### O QUE SE PEDE
Pode reproduzir, do início ao fim e sem qualquer alteração, o texto sobre a morte e o sentido do pensar apresentado a seguir?

### TEXTO DE ESTUDO
※ ※ ※

19 de setembro de 2012

A MORTE DA NOSSA COTIDIANIDADE

A cada dia que vivemos é um dia a menos que temos para viver. Porém, a nossa consciência do viver é contínua e eterna. Não aceitamos a idéia de envelhecer e morrer, embora seja um fenômeno evidente na natureza das coisas. Estamos geneticamente programados para a extinção, só não sabemos quando essa passagem ocorrerá. A ação do tempo é implacável no cotidiano da espécie humana. Todavia, a nossa situação atual exige um pensar profundo. Afinal, o que significa pensar? Qual é o sentido do pensar?

Muitas vezes confundimos o pensar com o exercício do estudar. Entretanto, são duas atitudes completamente diferentes. Estudar é um trabalho intelectual sobre um determinado assunto ou um tema proposto. Demanda concentração e muito desejo de aprender, tendo em vista, que aprender não é um instrumento passivo. Nesse sentido, afirmamos que estudamos quando lemos um texto e o compreendemos, depois o recordamos, sintetizamos e o expomos. Isso certamente é estudar, mas não pensar filosoficamente.

Pensar é refletir. Refletir é como que um ruminar, um voltar sobre as coisas. Por isso, são poucos os que pensam e muitos os que memorizam ou acumulam mecanicamente determinadas informações. Não usa a sensibilidade, a criatividade e, sobretudo, não usa a intuição que é a própria manifestação do pensamento sobre os acontecimentos da nossa existência, ou seja, não cria e nem descobre algo novo. Criar é tirar do nada algo, que não é perceptível num olhar superficial, requer um olhar profundo, um olhar analítico e filosófico.

※ ※ ※

### DADOS FORNECIDOS

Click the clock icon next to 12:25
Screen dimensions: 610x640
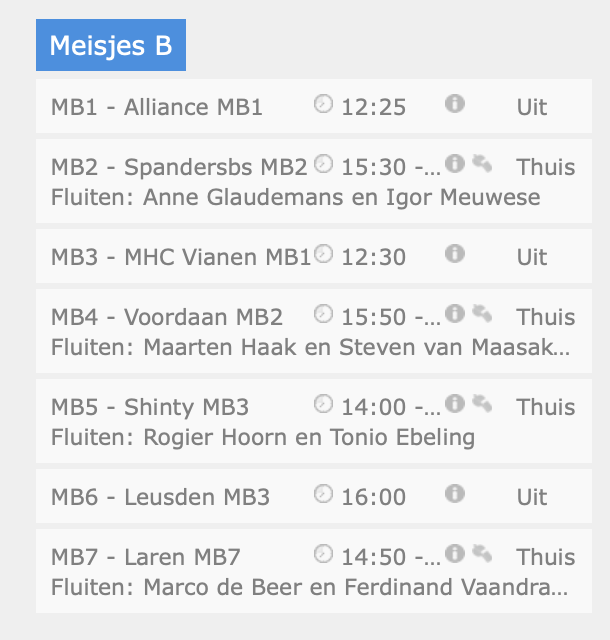pyautogui.click(x=323, y=104)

※ ※ ※

### RESPOSTA ESPERADA
19 de setembro de 2012

A MORTE DA NOSSA COTIDIANIDADE

A cada dia que vivemos é um dia a menos que temos para viver. Porém, a nossa consciência do viver é contínua e eterna. Não aceitamos a idéia de envelhecer e morrer, embora seja um fenômeno evidente na natureza das coisas. Estamos geneticamente programados para a extinção, só não sabemos quando essa passagem ocorrerá. A ação do tempo é implacável no cotidiano da espécie humana. Todavia, a nossa situação atual exige um pensar profundo. Afinal, o que significa pensar? Qual é o sentido do pensar?

Muitas vezes confundimos o pensar com o exercício do estudar. Entretanto, são duas atitudes completamente diferentes. Estudar é um trabalho intelectual sobre um determinado assunto ou um tema proposto. Demanda concentração e muito desejo de aprender, tendo em vista, que aprender não é um instrumento passivo. Nesse sentido, afirmamos que estudamos quando lemos um texto e o compreendemos, depois o recordamos, sintetizamos e o expomos. Isso certamente é estudar, mas não pensar filosoficamente.

Pensar é refletir. Refletir é como que um ruminar, um voltar sobre as coisas. Por isso, são poucos os que pensam e muitos os que memorizam ou acumulam mecanicamente determinadas informações. Não usa a sensibilidade, a criatividade e, sobretudo, não usa a intuição que é a própria manifestação do pensamento sobre os acontecimentos da nossa existência, ou seja, não cria e nem descobre algo novo. Criar é tirar do nada algo, que não é perceptível num olhar superficial, requer um olhar profundo, um olhar analítico e filosófico.